Intensive use of helicopters by the offshore oil community also benefits the public. "Helicopters provide a major contribution to the oil industry in producing and delivering in a timely manner the petroleum products that we use every day," said Zuccaro.
They can have a positive environmental impact. The U.S. timber industry often uses large helicopters such as the Boeing 234 Chinook to lift logs from remote sites, "obviating the need for cutting logging roads," he said.
But their ability to take off and land vertically in city centers or inaccessible places comes at a price. Helicopters are noisy, relatively slow and fuel-hungry. They are expensive to operate and haven't yet proved suitable for city-to-city service.
However, the helicopter industry is working on new technologies and operational procedures to make its aircraft more community-friendly and efficient.
HAI's "Fly Neighborly" program, used successfully in New York for years, ensures that helicopter operators consult with communities to locate heliports and develop routes in ways that minimize the environmental impact of their aircraft.
One area in which manufacturers are concentrating their technological development efforts is in reducing the aerodynamic noise made by helicopters' main and tail rotors. Aerodynamic noise is responsible for most helicopter noise that people on the ground hear.
Manufacturers are now designing new helicopters with four or more main rotor blades. This avoids the distinctive chopping noise that the older, twin-bladed Bell UH-1 "Huey" helicopter makes, which can be heard miles away.
Meanwhile, Eurocopter uses a technology called the "fenestron" to reduce the noise made by tail rotors. The tail rotor produces a small portion of a helicopter's lift, but its main roles are to prevent the helicopter's fuselage from spinning around (by counteracting the torque produced by the main rotors) and to provide side-to-side control of the aircraft.
The fenestron is a tail rotor enclosed within a duct and positioned in line with the fuselage.
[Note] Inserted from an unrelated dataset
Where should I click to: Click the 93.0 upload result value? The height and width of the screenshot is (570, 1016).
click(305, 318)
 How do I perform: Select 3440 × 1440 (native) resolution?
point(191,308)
This reduces noise and improves safety. Eurocopter also spaces its helicopters' tail-rotor blades unevenly, reducing "phase modulation" effects to make the tail rotors quieter and more pleasant-sounding.
Manufacturers are now using composite materials in helicopter fuselages and rotor blades to make their aircraft lighter and more fuel-efficient. But what prevents helicopters from going faster is "retreating blade stall."
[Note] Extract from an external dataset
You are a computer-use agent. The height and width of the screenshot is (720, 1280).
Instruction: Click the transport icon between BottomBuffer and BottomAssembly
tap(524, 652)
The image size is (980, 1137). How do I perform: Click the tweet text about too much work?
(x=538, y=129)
In a traditional helicopter, the main rotor blades revolve horizontally around a central point and move forward and backward during each revolution. They produce most of the lift and all of the thrust that moves the aircraft.
When the helicopter reaches a certain speed, its forward movement negates the lift produced by the backward movement of each rotor blade, causing the blade to stall. That speed -- which varies depending by helicopter model but usually is less than 200 mph -- represents a speed barrier.
However, in a tilt-rotor aircraft such as the Bell/Agusta 609, the main rotors become propellers. The retreating blade problem disappears and the aircraft can fly much faster.
Active blade control is also being studied closely. This technology seeks to control individually the angle at which each rotor blade meets the air during each part of the rotation cycle, rather than controlling the angle communally by means of a "swash plate" attached to the rotor hub, as happens now.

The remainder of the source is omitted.